Rau is twelve and he knows. Knows about the pills, knows about the lab, knows about himself, his purpose, and his flaw. It feels as though all of his knowledge is hanging above his head, a murder of ill-omened birds serving as a constant reminder of what he can never be.

All of Rau's mirrors are covered, because he doesn't like looking at himself. When he does, he sees a boy far too old for his age, his eyes even older, filled with so much self-loathing and bitterness, and so shiny with broken dreams and dead illusions, that he looks away, unable to bear the feverish flame that burns within them.

When he dreams, it is of the past, because he has no future to looks forward to.


Rau is eighteen and he thinks of himself as a gaping dark abyss, because the vacuum within is swallowing him up like a cancer. He doesn't dream, but when he does, it's nightmares of drowning in himself, the darkness slowly creeping up his body, enveloping him with its gentle arms and suffocating him with a lover's embrace.

Looking at himself, Rau sees a failure, a seed rejected by the fruit and by the soil. He sees the man and he sees himself and he can't stand it, so he wears a mask over the first, omnipresent mask.


When war breaks out between ZAFT and the Earth Alliance, Rau enrolls into the army, because he has no reason not to, and he excels, because he can.

In battle, he feels alive and in control at last, feels as if he finally has a purpose once more. He sees the white birds against the blue skies, sees the high windows and the grinning house, and he laughs, because he knows they are nothing more than a seductive mirage to his parched heart, and when he kills, he smiles, but only because his tears dried up an eternity ago.


Rau is ageless and he plays with toy soldiers and picks flowers, just as he did so long ago that it seems like a different life, only this time, the soldiers and the flowers die in agonizing screams at his hands, flesh charred and blackened by his ambition, eyes as empty as his own.

Rau has taken to wearing gloves, because he is afraid that his hands are stained forever in the red of his team's uniforms, and he doesn't think he could stand the sight of it, just as he can't stand the sight of their trusting eyes, turned to him for guidance, aflame with the hope of their youth.
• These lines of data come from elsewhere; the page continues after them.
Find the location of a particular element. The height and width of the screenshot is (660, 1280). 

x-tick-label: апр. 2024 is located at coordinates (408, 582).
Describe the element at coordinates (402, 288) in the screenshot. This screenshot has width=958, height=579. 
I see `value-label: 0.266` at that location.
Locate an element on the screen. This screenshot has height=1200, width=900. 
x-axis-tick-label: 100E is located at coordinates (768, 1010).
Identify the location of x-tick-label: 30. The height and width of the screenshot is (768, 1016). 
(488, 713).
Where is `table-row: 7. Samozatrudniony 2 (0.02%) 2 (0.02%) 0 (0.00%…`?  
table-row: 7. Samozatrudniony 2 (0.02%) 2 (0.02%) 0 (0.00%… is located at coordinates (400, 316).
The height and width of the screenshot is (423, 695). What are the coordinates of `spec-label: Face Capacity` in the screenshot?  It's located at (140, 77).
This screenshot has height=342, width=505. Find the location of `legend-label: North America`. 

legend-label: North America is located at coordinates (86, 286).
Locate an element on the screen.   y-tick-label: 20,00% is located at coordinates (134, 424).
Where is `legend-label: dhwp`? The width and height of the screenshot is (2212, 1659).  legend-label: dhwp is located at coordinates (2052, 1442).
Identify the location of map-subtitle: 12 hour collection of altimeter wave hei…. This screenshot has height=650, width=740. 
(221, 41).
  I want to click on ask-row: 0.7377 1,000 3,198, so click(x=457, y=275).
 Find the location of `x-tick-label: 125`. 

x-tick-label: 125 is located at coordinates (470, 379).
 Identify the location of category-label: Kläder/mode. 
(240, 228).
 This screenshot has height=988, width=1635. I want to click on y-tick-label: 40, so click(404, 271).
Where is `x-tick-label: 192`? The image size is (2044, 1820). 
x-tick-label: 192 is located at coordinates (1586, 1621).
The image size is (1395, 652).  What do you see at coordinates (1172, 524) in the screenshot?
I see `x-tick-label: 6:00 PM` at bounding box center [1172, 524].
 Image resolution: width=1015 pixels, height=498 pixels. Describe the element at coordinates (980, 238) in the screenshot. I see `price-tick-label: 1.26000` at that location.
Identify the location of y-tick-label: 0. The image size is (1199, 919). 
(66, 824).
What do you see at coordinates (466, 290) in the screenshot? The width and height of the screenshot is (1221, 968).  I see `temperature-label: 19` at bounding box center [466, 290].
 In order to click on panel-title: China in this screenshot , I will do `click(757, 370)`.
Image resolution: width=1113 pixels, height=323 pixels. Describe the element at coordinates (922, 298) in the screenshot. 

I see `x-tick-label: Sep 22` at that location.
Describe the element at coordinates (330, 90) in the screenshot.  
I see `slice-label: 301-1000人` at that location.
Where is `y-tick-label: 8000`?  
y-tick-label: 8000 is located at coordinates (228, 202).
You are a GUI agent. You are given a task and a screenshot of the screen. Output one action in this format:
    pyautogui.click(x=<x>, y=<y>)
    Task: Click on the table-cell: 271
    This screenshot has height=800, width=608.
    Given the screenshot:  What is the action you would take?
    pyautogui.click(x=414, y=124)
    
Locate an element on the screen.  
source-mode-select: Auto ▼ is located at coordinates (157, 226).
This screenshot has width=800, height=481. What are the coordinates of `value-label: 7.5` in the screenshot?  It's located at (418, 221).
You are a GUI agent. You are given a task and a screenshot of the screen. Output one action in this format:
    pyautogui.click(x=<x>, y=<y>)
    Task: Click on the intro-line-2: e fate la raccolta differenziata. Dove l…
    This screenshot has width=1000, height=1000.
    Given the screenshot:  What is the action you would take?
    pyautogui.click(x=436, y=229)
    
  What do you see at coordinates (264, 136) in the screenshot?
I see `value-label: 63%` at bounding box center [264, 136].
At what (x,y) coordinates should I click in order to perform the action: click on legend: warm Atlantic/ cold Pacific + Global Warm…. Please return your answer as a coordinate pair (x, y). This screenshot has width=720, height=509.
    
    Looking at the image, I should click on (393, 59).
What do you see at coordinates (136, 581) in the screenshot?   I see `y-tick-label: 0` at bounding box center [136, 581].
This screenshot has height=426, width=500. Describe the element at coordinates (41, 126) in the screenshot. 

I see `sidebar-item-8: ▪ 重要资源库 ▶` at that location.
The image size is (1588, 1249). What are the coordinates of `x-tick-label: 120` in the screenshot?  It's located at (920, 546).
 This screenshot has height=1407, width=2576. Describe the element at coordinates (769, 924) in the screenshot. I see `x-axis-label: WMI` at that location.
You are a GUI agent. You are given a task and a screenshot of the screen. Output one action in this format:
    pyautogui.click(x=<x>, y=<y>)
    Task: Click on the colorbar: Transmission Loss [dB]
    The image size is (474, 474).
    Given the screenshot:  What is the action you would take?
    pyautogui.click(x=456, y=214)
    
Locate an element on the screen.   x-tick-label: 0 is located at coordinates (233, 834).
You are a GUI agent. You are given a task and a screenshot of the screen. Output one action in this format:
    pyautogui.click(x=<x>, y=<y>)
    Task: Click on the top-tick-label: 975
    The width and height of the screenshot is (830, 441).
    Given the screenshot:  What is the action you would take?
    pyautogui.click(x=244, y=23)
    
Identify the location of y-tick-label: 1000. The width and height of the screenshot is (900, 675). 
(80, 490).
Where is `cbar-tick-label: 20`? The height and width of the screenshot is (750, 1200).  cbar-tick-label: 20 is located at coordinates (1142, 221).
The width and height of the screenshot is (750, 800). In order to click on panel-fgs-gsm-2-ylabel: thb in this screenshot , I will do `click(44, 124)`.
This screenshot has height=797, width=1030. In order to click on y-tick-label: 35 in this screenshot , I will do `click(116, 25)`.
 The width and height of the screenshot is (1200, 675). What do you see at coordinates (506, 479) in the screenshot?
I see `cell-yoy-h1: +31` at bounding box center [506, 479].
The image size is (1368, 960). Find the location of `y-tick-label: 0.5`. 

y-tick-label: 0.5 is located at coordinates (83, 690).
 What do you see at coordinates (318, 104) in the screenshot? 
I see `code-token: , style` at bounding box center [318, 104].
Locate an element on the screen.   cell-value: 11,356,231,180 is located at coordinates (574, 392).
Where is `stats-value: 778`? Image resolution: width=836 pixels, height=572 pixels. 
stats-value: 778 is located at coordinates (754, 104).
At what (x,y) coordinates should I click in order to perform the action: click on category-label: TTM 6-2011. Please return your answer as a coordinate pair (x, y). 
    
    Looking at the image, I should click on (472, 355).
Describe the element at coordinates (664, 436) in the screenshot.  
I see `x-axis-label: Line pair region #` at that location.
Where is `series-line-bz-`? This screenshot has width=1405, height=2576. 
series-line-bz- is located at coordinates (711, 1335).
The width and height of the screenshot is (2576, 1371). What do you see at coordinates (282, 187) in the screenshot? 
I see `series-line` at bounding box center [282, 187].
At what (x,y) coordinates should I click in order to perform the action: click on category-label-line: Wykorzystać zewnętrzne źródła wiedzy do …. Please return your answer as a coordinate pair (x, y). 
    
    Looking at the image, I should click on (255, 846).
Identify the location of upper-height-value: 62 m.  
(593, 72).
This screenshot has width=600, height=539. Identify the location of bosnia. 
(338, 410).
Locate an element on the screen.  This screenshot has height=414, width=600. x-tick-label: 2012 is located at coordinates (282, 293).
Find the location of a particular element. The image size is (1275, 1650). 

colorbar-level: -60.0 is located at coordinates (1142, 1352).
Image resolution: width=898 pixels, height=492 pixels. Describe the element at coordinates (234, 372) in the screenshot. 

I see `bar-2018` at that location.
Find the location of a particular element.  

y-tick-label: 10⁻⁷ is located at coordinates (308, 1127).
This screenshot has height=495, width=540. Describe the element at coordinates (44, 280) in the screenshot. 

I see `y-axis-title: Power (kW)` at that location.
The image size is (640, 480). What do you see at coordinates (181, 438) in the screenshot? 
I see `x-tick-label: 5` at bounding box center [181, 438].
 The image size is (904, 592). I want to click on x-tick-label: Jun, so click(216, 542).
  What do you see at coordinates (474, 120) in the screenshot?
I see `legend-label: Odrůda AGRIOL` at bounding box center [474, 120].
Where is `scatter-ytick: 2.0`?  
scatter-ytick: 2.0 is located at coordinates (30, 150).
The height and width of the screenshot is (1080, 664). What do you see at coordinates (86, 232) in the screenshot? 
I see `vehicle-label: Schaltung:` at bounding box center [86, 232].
As he goes into battle, Rau knows he can't win, knows that he is going to die, but tries anyway, because he wants to see how far he can go, and when he dies, he smiles, but only because he has no reason not to.


Author's note: Just a little something that has been floating in my head for a while and that I finally managed to put to paper. Poor Rau. He really doesn't get enough love, and I find him a very intriguing character. Well, I hope you guys enjoyed it and didn't find it too pretentious or anything.